In the decade of the seventies, the prominence of Emiliano Zapata as the heroic image of the Mexican Revolution has continued to grow. In both the popular literature and serious historical work the Zapatistas and Zapata are portrayed as representatives of a vaguely defined mass search for “justice.” The contributions of Newell and León-Portilla are in part a prolongation of that trend, but León-Portilla has introduced an important revision of the long-standing picture of the southern caudillo.
In his analysis of two Náhuatl Zapatista proclamations found in caja twenty-nine of the thirty-one-box Archivo Histórico Zapata at UNAM, León-Portilla makes a telling case for the agrarista Zapata and the leadership of his movement as Náhuatl speakers appealing to peasants in Mexico, Morelos, Puebla, and Tlaxcala in their native tongue. He cites eyewitness testimonies to Náhuatl utterances by the suriano and to recruitment talks delivered by him and his confederates to the ciudadanos of pueblos occupied by his army when on the march. León-Portilla argues his case convincingly, citing census reports that more than 35 percent of the Morlense population was still “Indian” in 1921 and that three Morelos municipio districts retained more than 50 percent Náhuatl speakers as recently as 1940. These findings are careful, even understated, and confirm my own linguistic data, obtained via National Agrarian Commission field reports.
In recognizing the bilingual nature of the Zapatista army and movement, León-Portilla goes far toward demonstrating rather than simply declaring the Zapatista base in the countryside masses. Unfortunately, few Náhuatl Zapatista documents exist. Indeed, the only ones found thus far were precipitated by the crisis that developed after the killing of Tlaxcalan agrarista Domingo Arenas. In April 1918, Zapata tried to recruit Arenas’s Tlaxcalan followers to his banner. The two manifestos join Náhuatl maps in the National Archive and the Archivo Agrario of the National Agrarian Commission in revealing the collective consciousness of the rural masses, the level of their participation in the revolutionary process, their opposition to the great estate, and continuing opposition to outside authority.

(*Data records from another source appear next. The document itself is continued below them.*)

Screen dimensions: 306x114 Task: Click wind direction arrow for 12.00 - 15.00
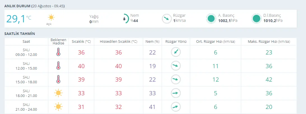tap(176, 66)
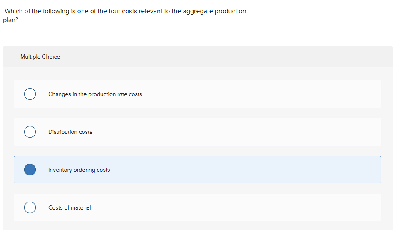
Task: Click the word 'ordering' in the selected answer
Action: pos(84,170)
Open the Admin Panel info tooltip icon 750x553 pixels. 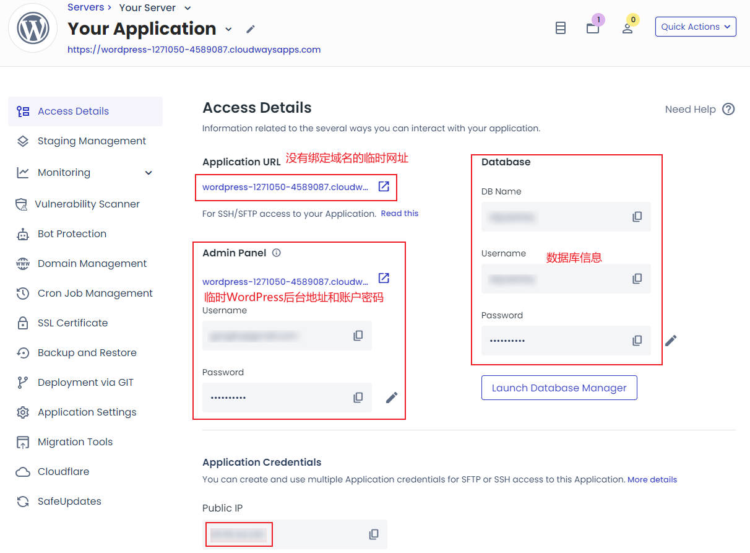(x=277, y=253)
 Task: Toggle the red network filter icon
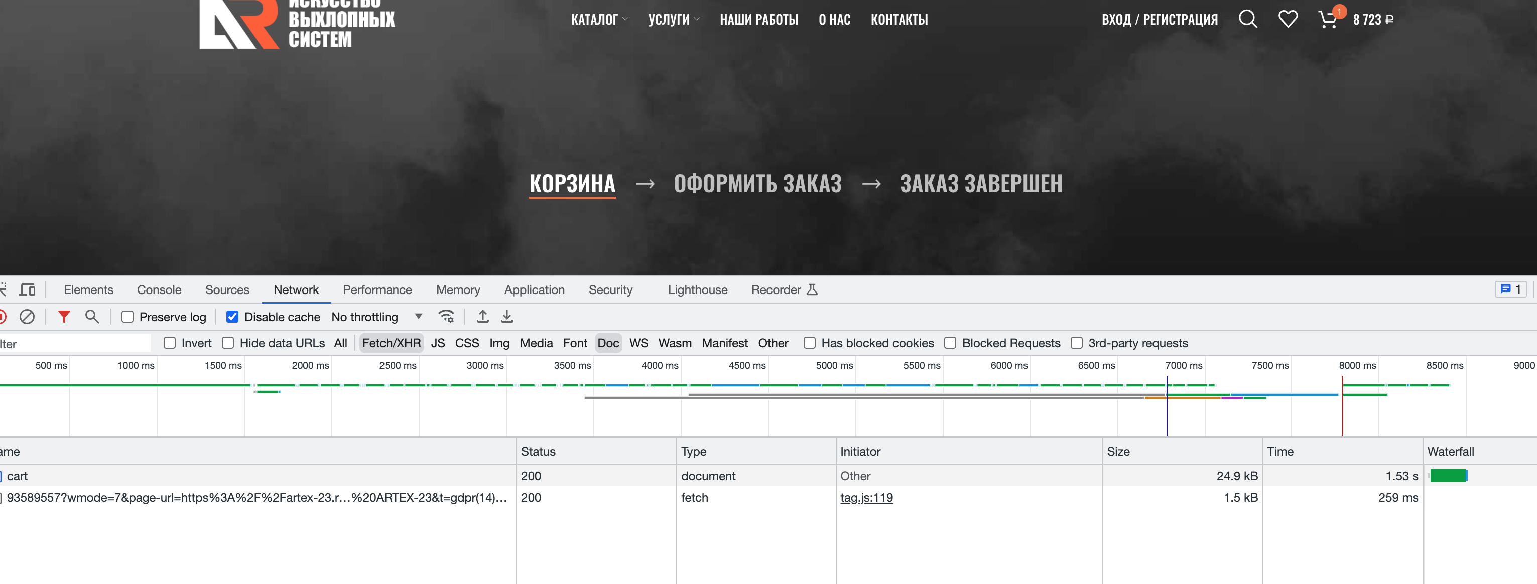pyautogui.click(x=64, y=316)
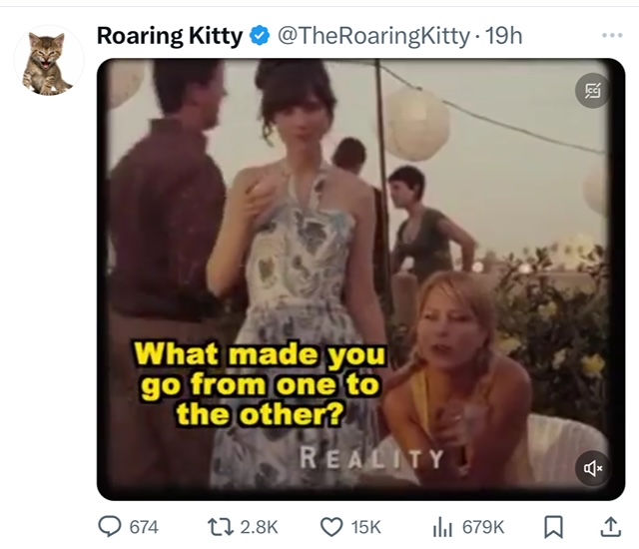Click the share upload arrow icon
The image size is (639, 549).
click(609, 526)
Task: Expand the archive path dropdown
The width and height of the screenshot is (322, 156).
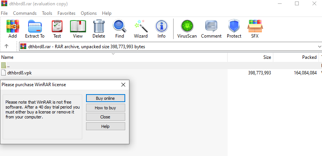Action: click(319, 46)
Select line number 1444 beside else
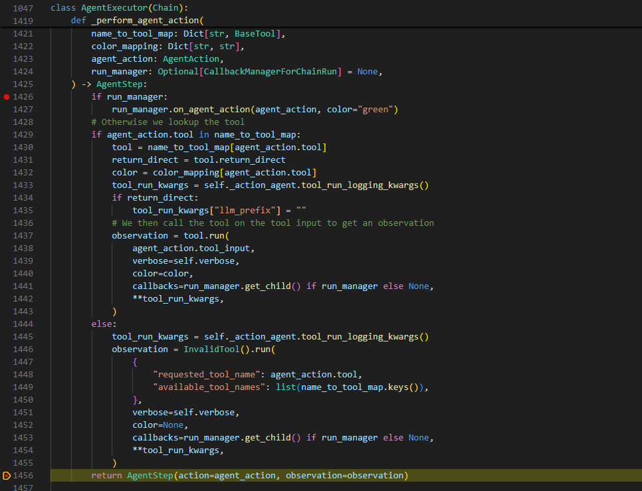The height and width of the screenshot is (491, 642). pos(23,324)
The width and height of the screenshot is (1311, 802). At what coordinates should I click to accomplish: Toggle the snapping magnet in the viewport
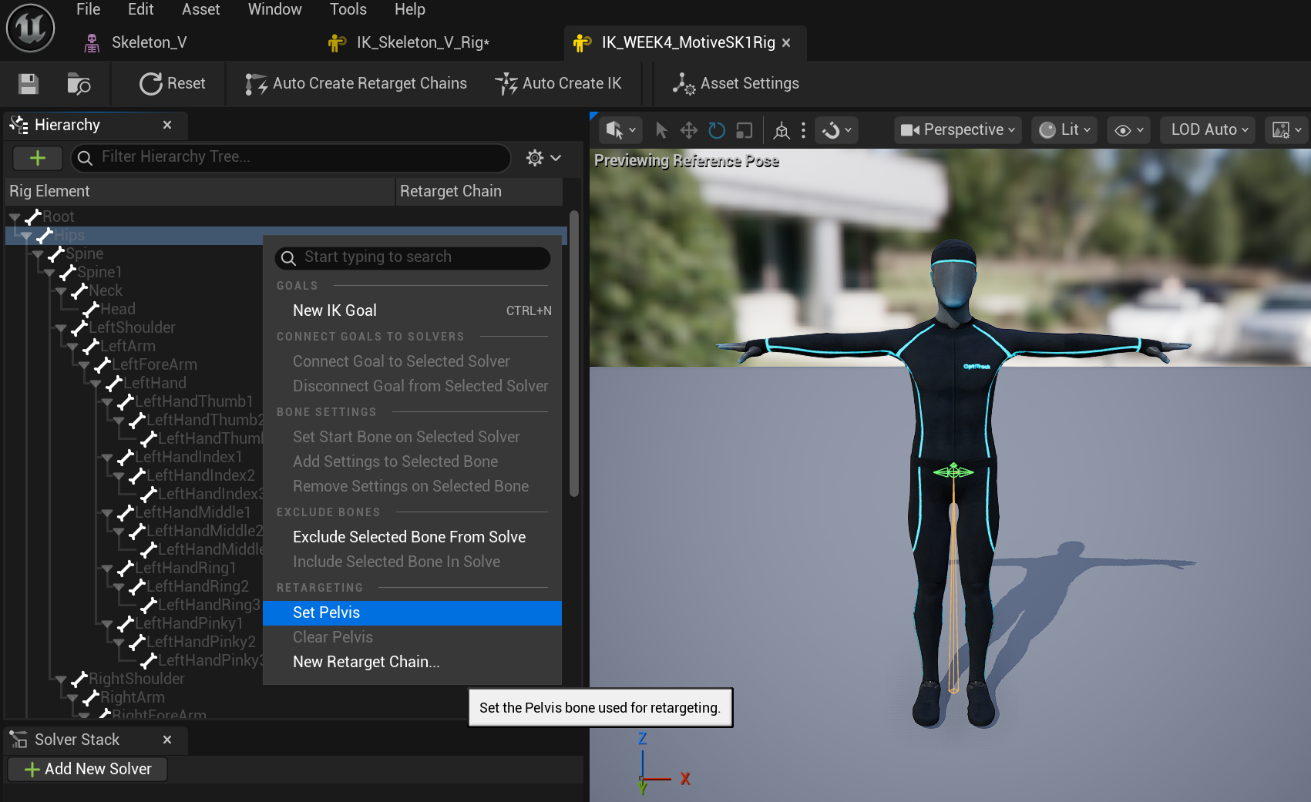(x=831, y=129)
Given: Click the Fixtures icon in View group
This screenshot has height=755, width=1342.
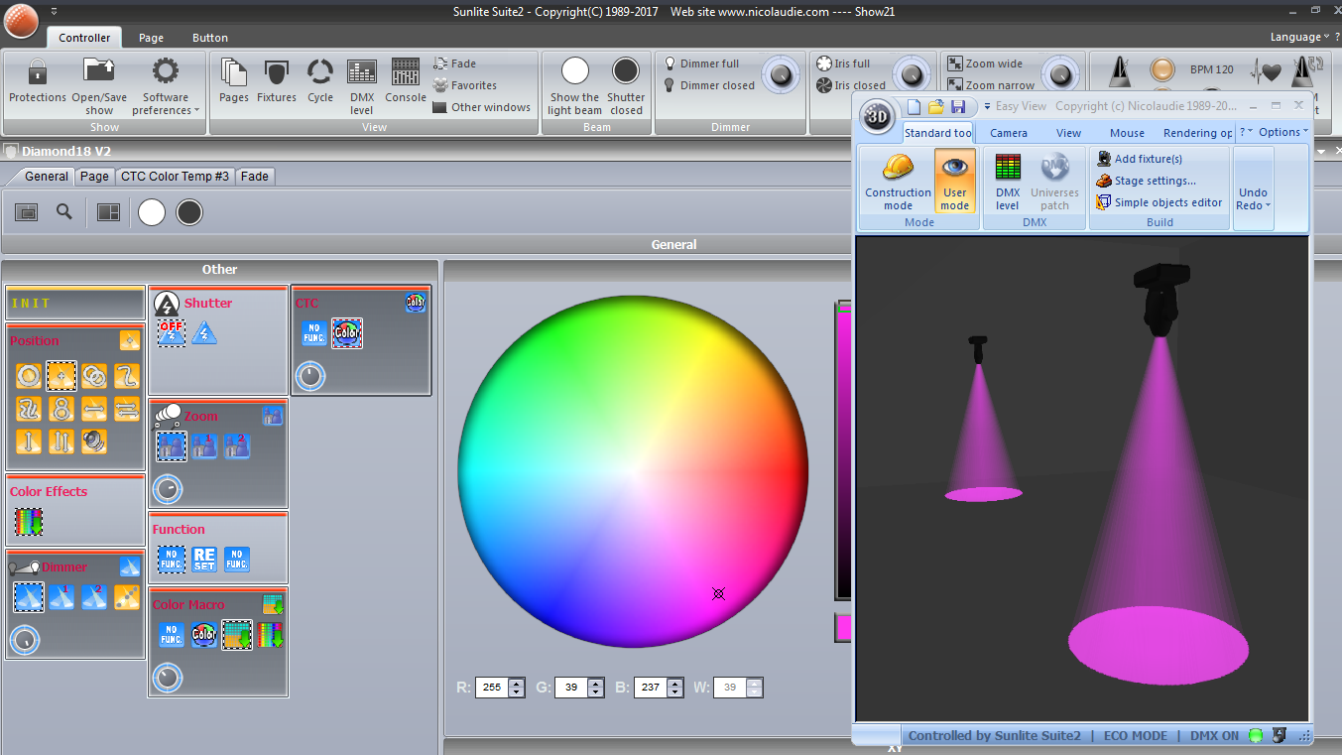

Mr. Newell has written a story without footnotes (aside from the appendix), intended for popular consumption. It is very much in the romantic tradition of Zapatana. There is little here that we did not already know and some disconcerting errors of fact (e.g., Tenochtitlán was not the Toltec capital—p. 161), but one must applaud the continuing interest in and support of Mexican history by the Cienfuegos Press.